20 Boötis

Observation data Epoch J2000 Equinox ICRS
- Constellation: Boötes
- Right ascension: 14^{h} 19^{m} 45.23505^{s}
- Declination: +16° 18′ 24.9955″
- Apparent magnitude (V): 4.84

Characteristics
- Evolutionary stage: red clump
- Spectral type: K3 III
- B−V color index: 1.228±0.001

Astrometry
- Radial velocity (R_{v}): −8.25±0.43 km/s
- Proper motion (μ): RA: –141.521 mas/yr Dec.: +60.274 mas/yr
- Parallax (π): 17.8379±0.1894 mas
- Distance: 183 ± 2 ly (56.1 ± 0.6 pc)
- Absolute magnitude (M_{V}): 1.01±0.09

Details
- Mass: 1.14±0.19 M_{☉}
- Radius: 12.18+0.26 −0.36 R_{☉}
- Luminosity: 51.99±0.66 L_{☉}
- Surface gravity (log g): 2.36±0.08 cgs
- Temperature: 4,472 K
- Metallicity [Fe/H]: 0.16 dex
- Rotation: 848 days
- Rotational velocity (v sin i): 1.0 km/s
- Age: 5.21±2.28 Gyr
- Other designations: 20 Boo, NSV 6631, BD+16°2637, FK5 3135, GC 19334, GJ 3841, HD 125560, HIP 70027, HR 5370, SAO 100980

Database references
- SIMBAD: data

= 20 Boötis =

Star in the constellation Boötes

20 Boötis is a single star in the northern constellation of Boötes, located 183 light years away from the Sun. It is visible to the naked eye as a faint, orange-hued star with an apparent visual magnitude of 4.84. The star has a relatively high proper motion, traversing the celestial sphere at the rate of 0.154 arc seconds per annum. It is moving closer to the Earth with a heliocentric radial velocity of −8 km/s.

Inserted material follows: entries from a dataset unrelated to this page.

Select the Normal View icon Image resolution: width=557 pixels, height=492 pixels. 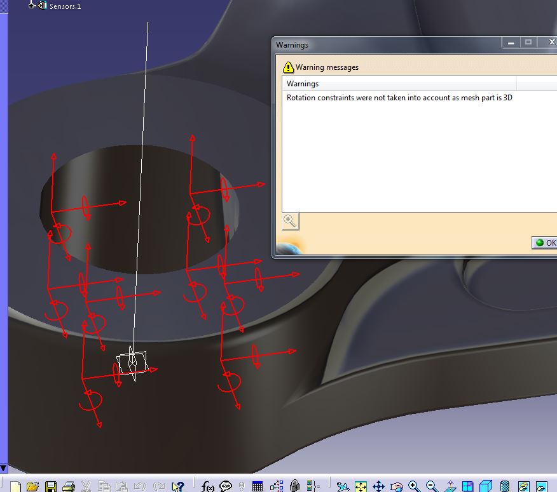pyautogui.click(x=450, y=486)
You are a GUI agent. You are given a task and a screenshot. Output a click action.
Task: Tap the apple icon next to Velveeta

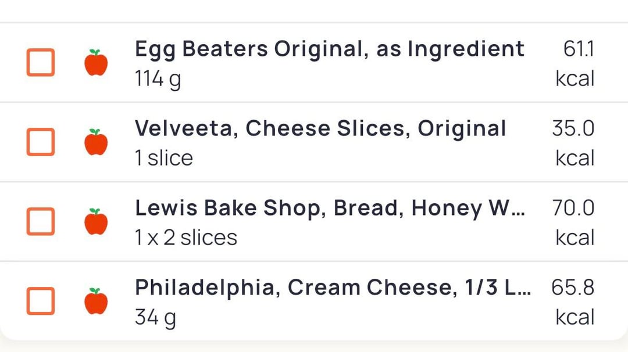(x=96, y=142)
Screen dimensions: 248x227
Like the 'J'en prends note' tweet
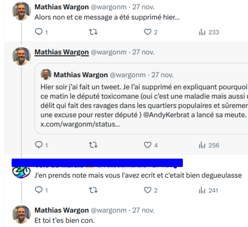click(x=148, y=190)
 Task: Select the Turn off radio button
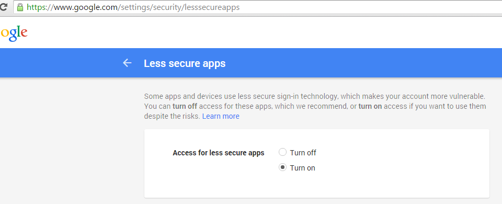[282, 152]
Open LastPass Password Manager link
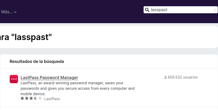 pyautogui.click(x=49, y=77)
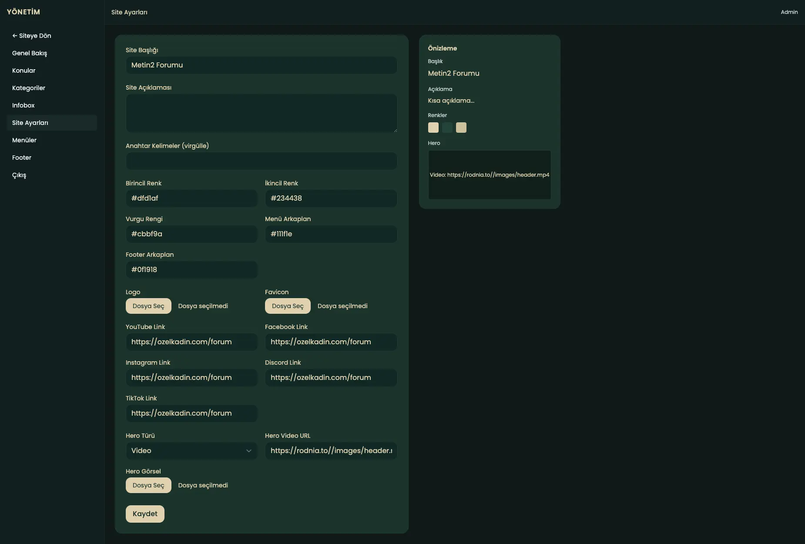This screenshot has height=544, width=805.
Task: Choose a file for Favicon
Action: tap(288, 306)
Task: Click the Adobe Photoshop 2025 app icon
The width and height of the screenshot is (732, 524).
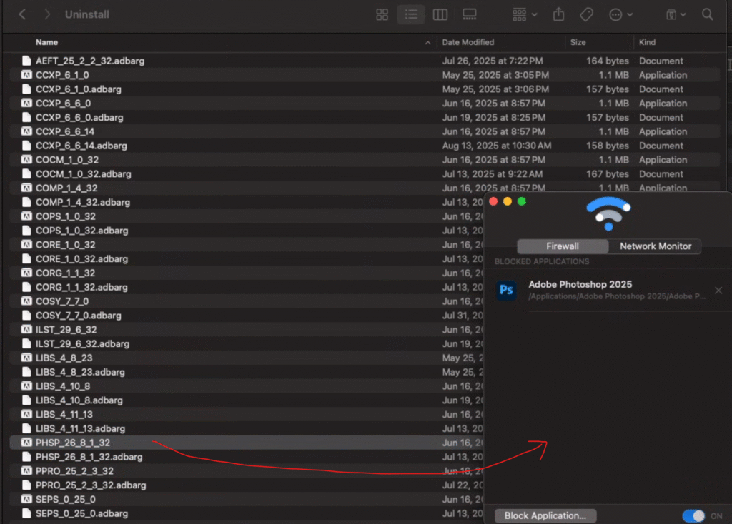Action: (506, 290)
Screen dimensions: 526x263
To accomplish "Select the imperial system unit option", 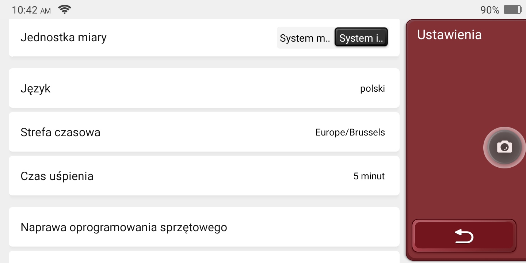I will [361, 38].
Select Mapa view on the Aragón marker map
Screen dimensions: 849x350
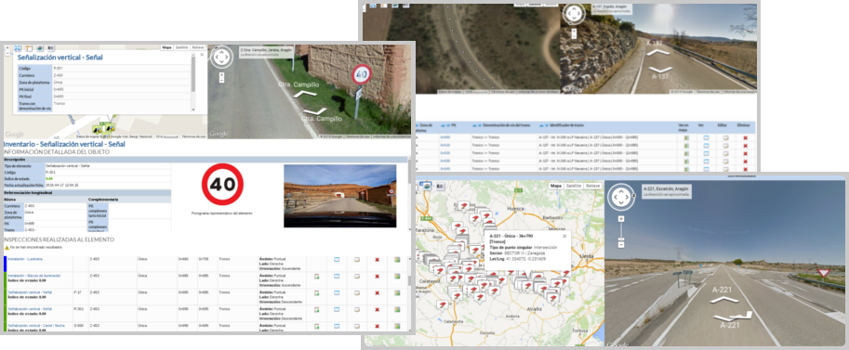(x=555, y=186)
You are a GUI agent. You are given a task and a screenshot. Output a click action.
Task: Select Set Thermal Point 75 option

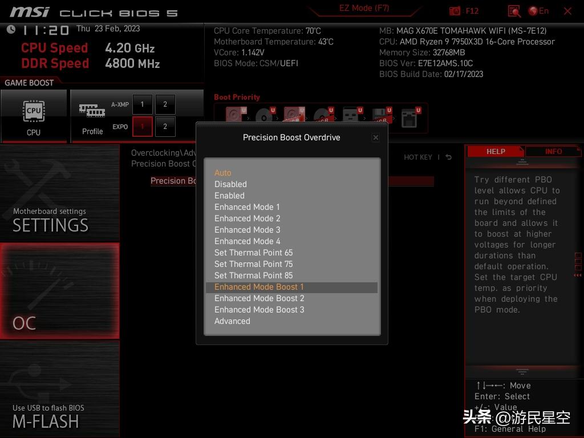(x=253, y=263)
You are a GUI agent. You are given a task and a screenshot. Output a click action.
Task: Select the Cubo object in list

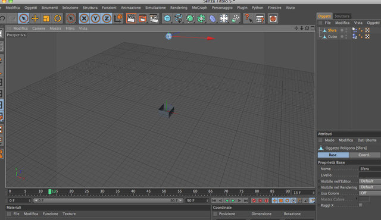(332, 37)
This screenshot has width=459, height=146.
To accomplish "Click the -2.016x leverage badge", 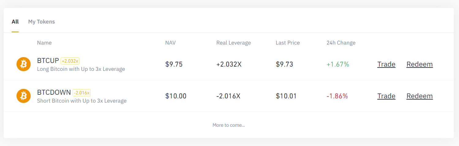I will (x=82, y=93).
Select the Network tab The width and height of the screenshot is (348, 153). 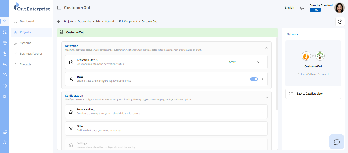(292, 34)
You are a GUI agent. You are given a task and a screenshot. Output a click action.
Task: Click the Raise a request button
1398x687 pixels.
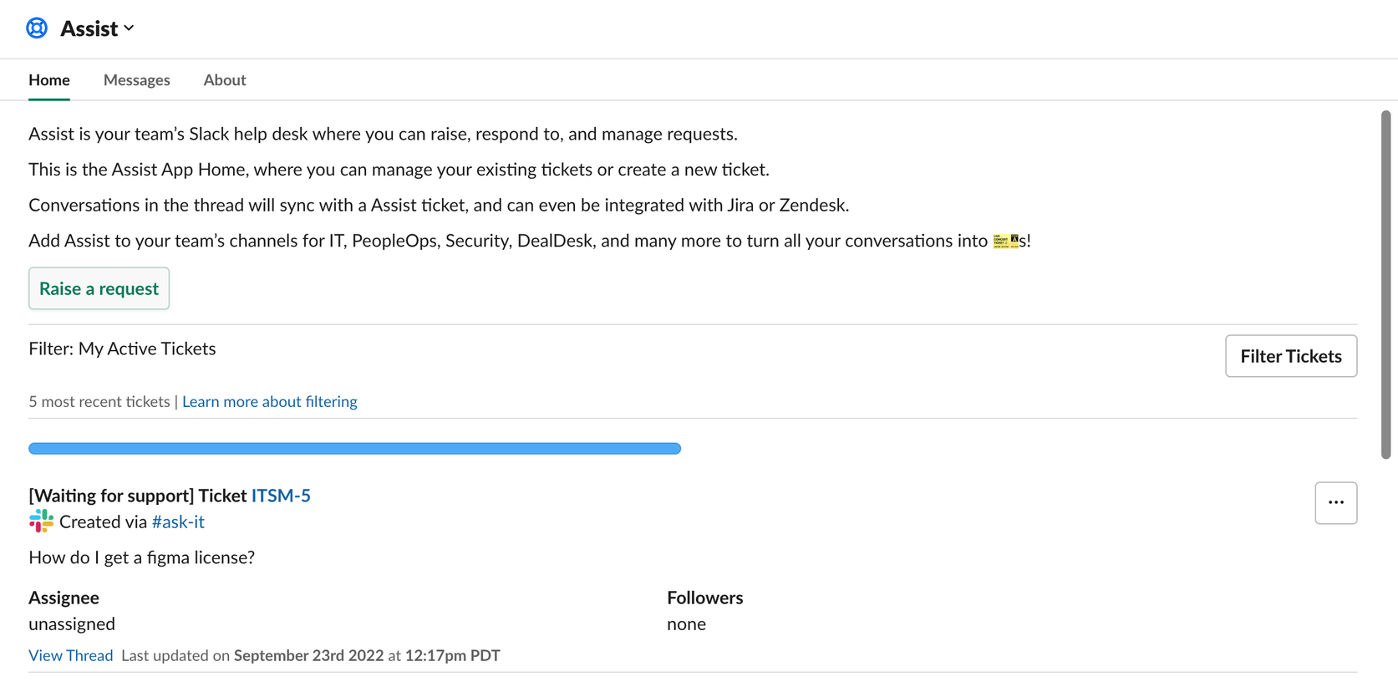99,288
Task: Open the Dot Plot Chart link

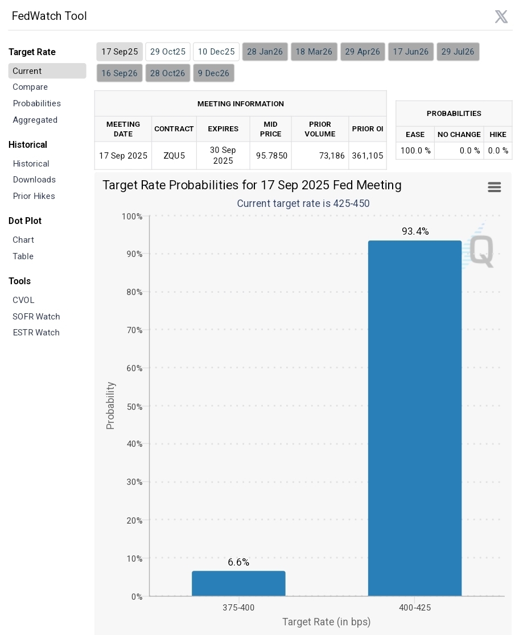Action: pyautogui.click(x=23, y=240)
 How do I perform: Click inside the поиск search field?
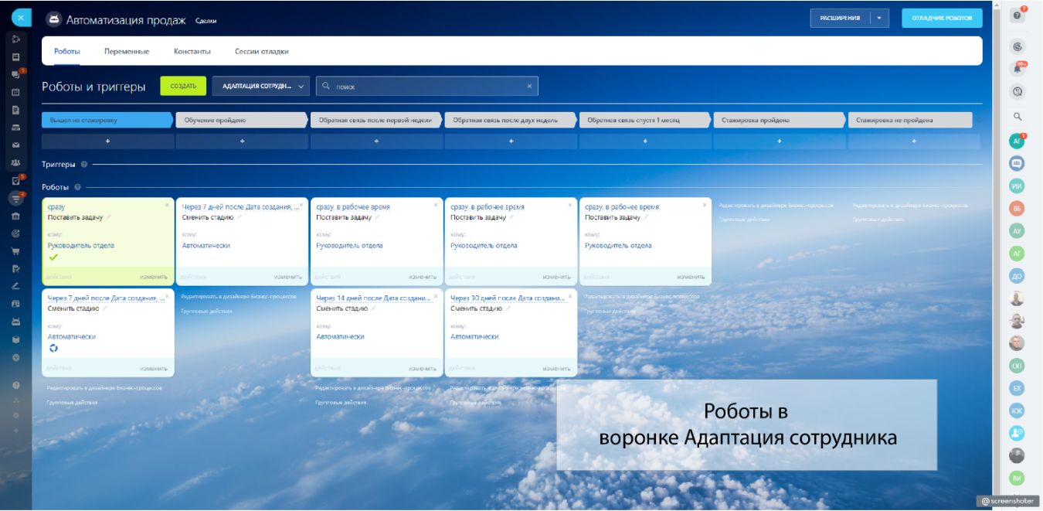pyautogui.click(x=425, y=87)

This is an aging K-type giant star with a stellar classification of K3 III. It is a red clump giant, which indicates it is on the horizontal branch and is generating energy through helium fusion at its core. The star is around five billion years old with 1.1 times the mass of the Sun and has expanded to 12 times the Sun's radius. It is radiating 52 times the luminosity of the Sun from its swollen photosphere at an effective temperature of 4,472 K.